FATCA rules still force global managers to be compliant with multiple IGAs

Categories: 
Regulation
28 Jan, 2013

The final FATCA regulations still require managers with a global presence to be fully compliant with different intergovernmental agreements (IGAs) in multiple jurisdictions, and US authorities are unlikely to back down, a leading legal expert has said.

“The US authorities are going to keep this requirement in place. For example, if a UK-based hedge fund has a presence in France, then that hedge fund will have to comply with the IGAs in both the UK and France,” said Mary Burke Baker, government affairs advisor at K&L Gates in Washington DC.

The IRS and US Treasury are loathe to allow foreign financial institutions (FFIs) operating out of multiple locations to sign a uniform agreement despite being on the industry’s wish-list. “It would be difficult for firms and the US authorities to adopt a centralised IGA compliance programme as there are different nuances and financial products in every market,” she added.

IGAs were created to ameliorate legal barriers to compliance as well as reduce the burden on FFIs. IGAs with reciprocity clauses also make FATCA appear less one-sided in favour of the US by requiring the US to supply details on cooperating countries’ own accountholders in American financial institutions.

There are currently two IGA models in circulation. IGA Model one, put simply, allows the FFI to report directly details of US accountholders to its national authority, which will then pass the information onto the IRS. IGA Model two requires FFIs to report directly to the IRS details of US accountholders although details on recalcitrant accountholders will be passed to national authorities who will then hand it over to the IRS.

Despite the well-meaning intentions of these IGAs, they have unwittingly complicated the FATCA implementation process.  “IGAs were designed to make FATCA more palatable but it has actually made life more difficult. There are two IGA models and within those two models, there are multiple variances,” she added.

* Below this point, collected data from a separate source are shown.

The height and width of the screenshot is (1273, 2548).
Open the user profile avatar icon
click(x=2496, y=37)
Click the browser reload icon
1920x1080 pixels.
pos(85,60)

The US is reportedly in negotiations with 50 countries surrounding IGAs although only the UK, Denmark, Ireland, Mexico, Norway, Spain and Switzerland have signed up. “Just because an IGA has been signed does not mean it is ready to go. The UK will require parliamentary legislation to authorise FFIs to report the relevant data,” said Burke Baker.

Furthermore, there is a risk the reciprocal nature of the IGAs might break down as some Congressional members are reportedly uneasy about forcing US financial institutions to pass on data about their clients. “Congress might raise issues about sharing information at US financial institutions with third countries,” she commented.

These complexities though should not lead to a complete breakdown of FATCA or the IRS being unable to implement it accordingly. “FATCA is an important tool for the IRS to identify offshore tax evasion and they are devoting substantial resources to make it work,” she said.

Nonetheless, the final FATCA rules do appear to ease the onerous due diligence requirements FFIs have to undertake on their investors to determine whether or not they are US citizens. “In many cases, instead of having to carry out a paper search, hedge funds and other FFIs can rely on electronic information they have on their files,” said Burke Baker.